L’attacco terrorista avvenuto un mese fa nel nord del Mozambico, a Cabo Delgado, con una decina di decapitati è il più sanguinario avvenuto in questa regione dove il terrorismo jihadista ha fatto la sua comparsa già all'inizio di quest'anno, con una serie di attacchi a caserme di polizia.
La formazione che conduce questi attacchi si chiama al Shabaab, tradotto dall’arabo “i giovani”. Lo stesso nome del gruppo nato in Somalia e che opera in questo paese e nel nord del Kenya.

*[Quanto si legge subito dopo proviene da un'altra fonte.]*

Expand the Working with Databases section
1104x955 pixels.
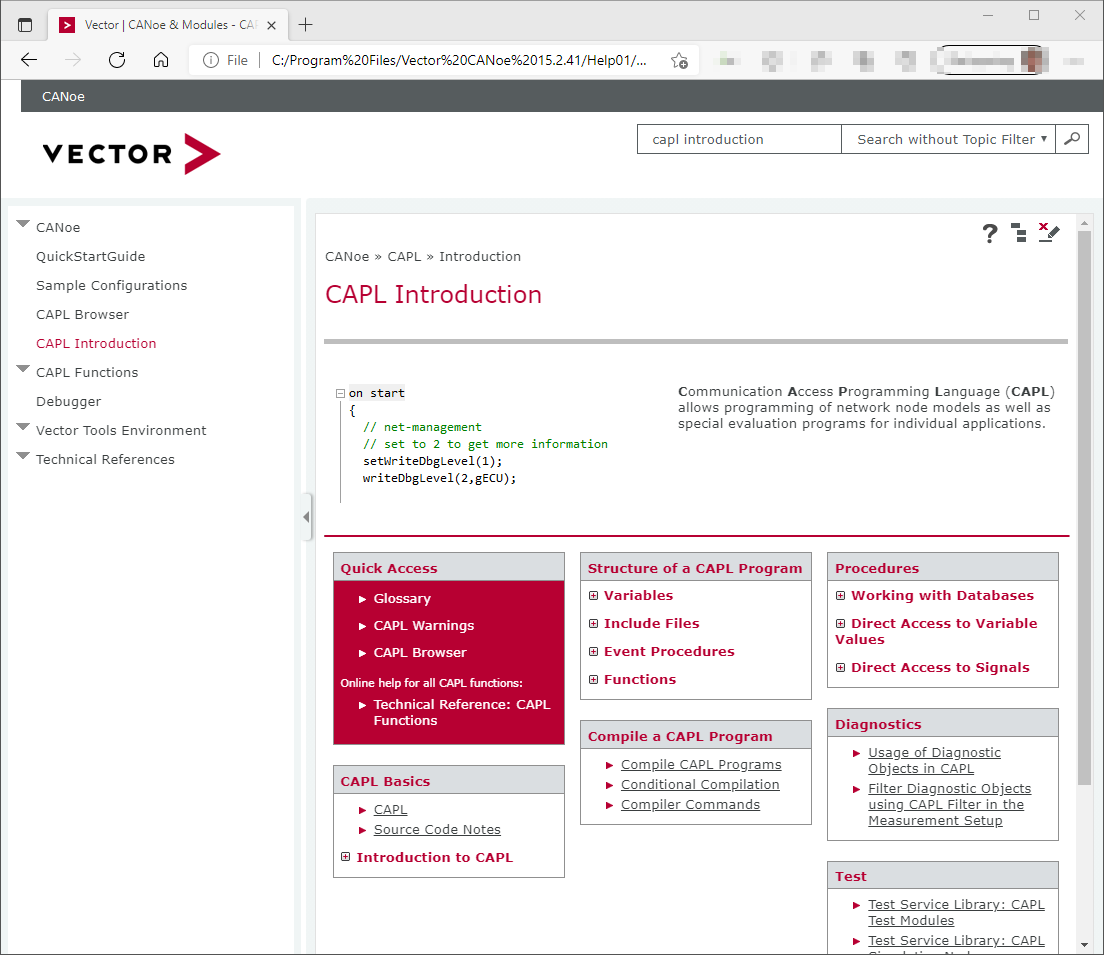pyautogui.click(x=840, y=596)
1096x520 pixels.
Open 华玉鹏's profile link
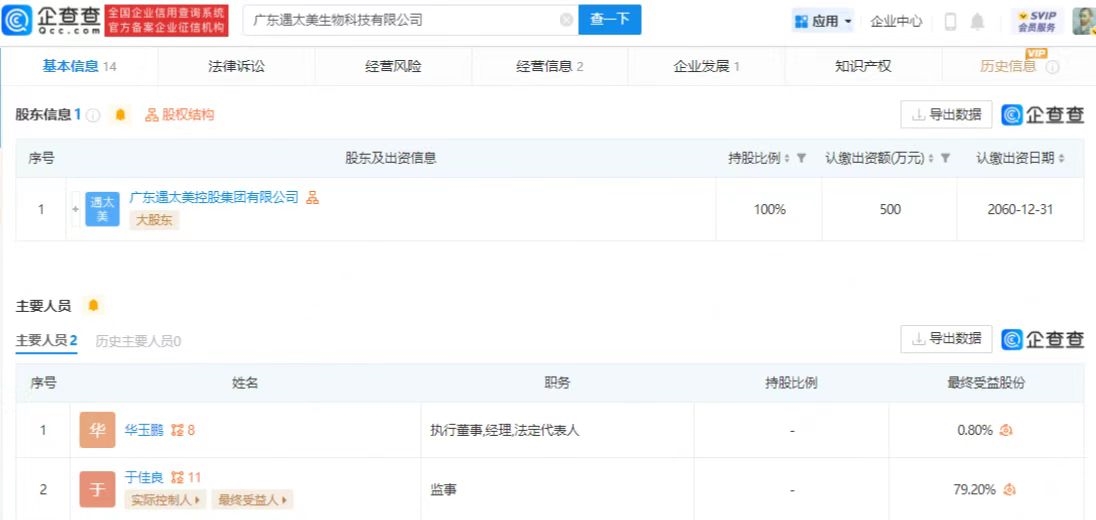(145, 430)
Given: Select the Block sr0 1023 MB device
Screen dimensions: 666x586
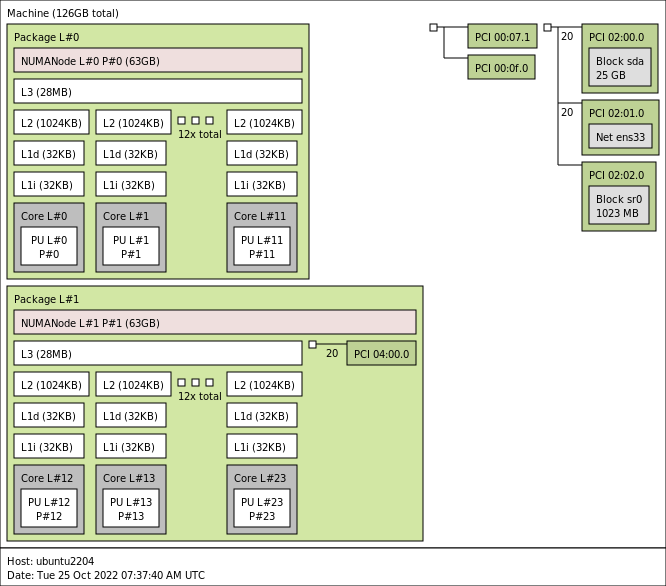Looking at the screenshot, I should [x=618, y=205].
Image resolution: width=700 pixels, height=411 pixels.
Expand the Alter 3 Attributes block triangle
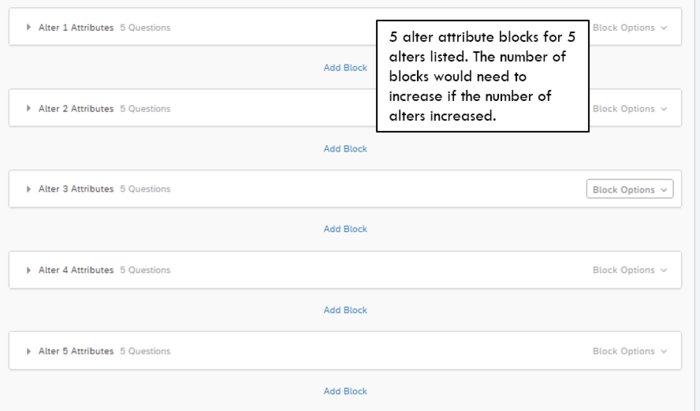coord(29,189)
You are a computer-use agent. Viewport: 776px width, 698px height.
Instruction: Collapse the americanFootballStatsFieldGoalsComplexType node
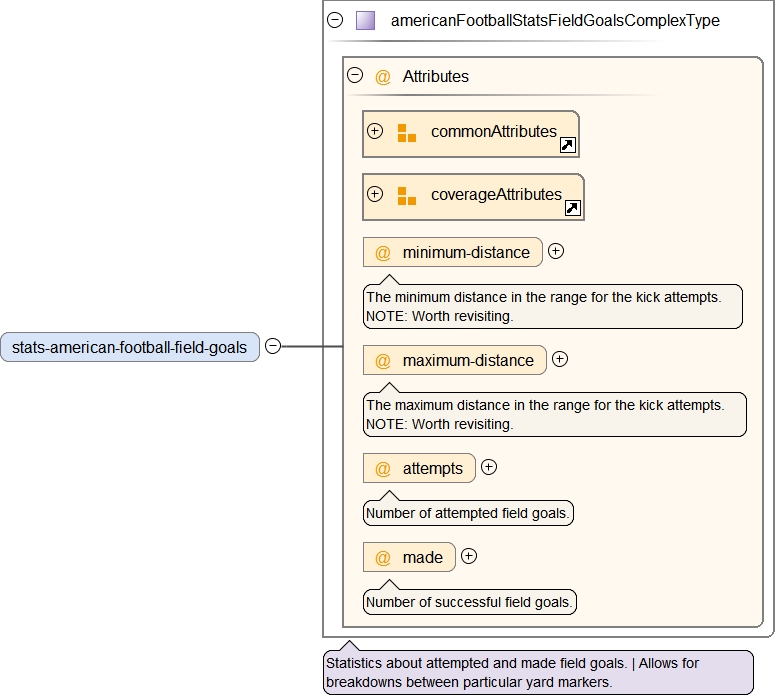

Pare che i primi membri del gruppo fossero seguaci di un predicatore keniota ucciso nel 2012. In sostanza la nascita di questa formazione è simile a quella di Boko Haram, in Nigeria. Anche lì il fondatore del gruppo Mohamed Yussuf, era un predicatore estremista religioso e fu ucciso in carcere. Da allora Boko Haram ha cambiato pelle, fino a diventare la formazione sanguinaria che conosciamo oggi.
Questi attacchi in Mozambico puntano a destabilizzare una regione remota ma economicamente cruciale. A Cabo Delgado infatti è stato scoperto un immenso giacimento di gas naturale e petrolio sul quale ha già messo le mani ENI che poi ha subappaltato alcuni pozzi agli americani e ai cinesi. Se questo gruppo riuscirà a rallentare o a bloccare le operazioni di sfruttamento di gas e greggio finirà per avere un potere contrattuale enorme.
L’altra questione geo-strategica è politica. Le autorità vogliono assolutamente scongiurare che si formi un collegamento con gli al Shebaab somali. Se ciò accadesse su tutta la costa orientale dell’Africa ci sarebbe una pesantissima ipoteca terroristica che ha già fatto spopolare i siti turistici del nord del Kenya, come Malindi o, più a sud, di Lamu. In tal caso tutta la costa diverrebbe insicura cancellando praticamente il turismo, con danni gravissimi per i paesi della regione e, al contrario, si tramuterebbe in un grande successo di immagine per il terrorismo di al Shabaab. Una evoluzione che tutti i paesi della costa, Somalia, Kenya, Tanzania e Mozambico, che vivono anche di turismo, stanno cercando di scongiurare.
Infine non si può non constatare come il terrorismo attacchi ormai anche in regioni insospettabili che hanno popolazioni di religione musulmana particolarmente tolleranti, come il Mozambico, appunto. Oppure non hanno proprio popolazioni musulmane, è il caso della regione dei Grandi Laghi che deve fare i conti con un gruppo jihadista che opera soprattutto in Uganda e nel nord del Congo.
La domanda cruciale è, ma chi investe sul terrorismo? Armi automatiche efficienti, combattenti preparati, esplosivo e gente che sa usarlo, tutto questo costa tanti soldi. Il sospetto è che sia proprio l'Arabia Saudita, principale alleato in medio oriente dell'America di Trump, sia il fornitore occulto dell'Islam integralista in Africa. Già nel 2015, quando Boko Haram in Nigeria aveva proclamato lo Stato Islamico, si erano trovati legami sospetti con tra il gruppo terroristico nigeriano e l'Arabia Saudita che non ha mai nascosto simpatie per la diffusione dell'integralismo islamico nell'Africa Sub-Sahariana.
Nessuno ne parla, ma anche l'Italia ha le sue colpe, mine e armamenti leggeri di fabbricazione italiana sono stati trovati nello Yemen dove è in atto una guerra cruenta, dove migliaia di bambini stanno morendo di fame nell'indifferenza del mondo, e dove l'Arabia Saudita è pesantemente coinvolta.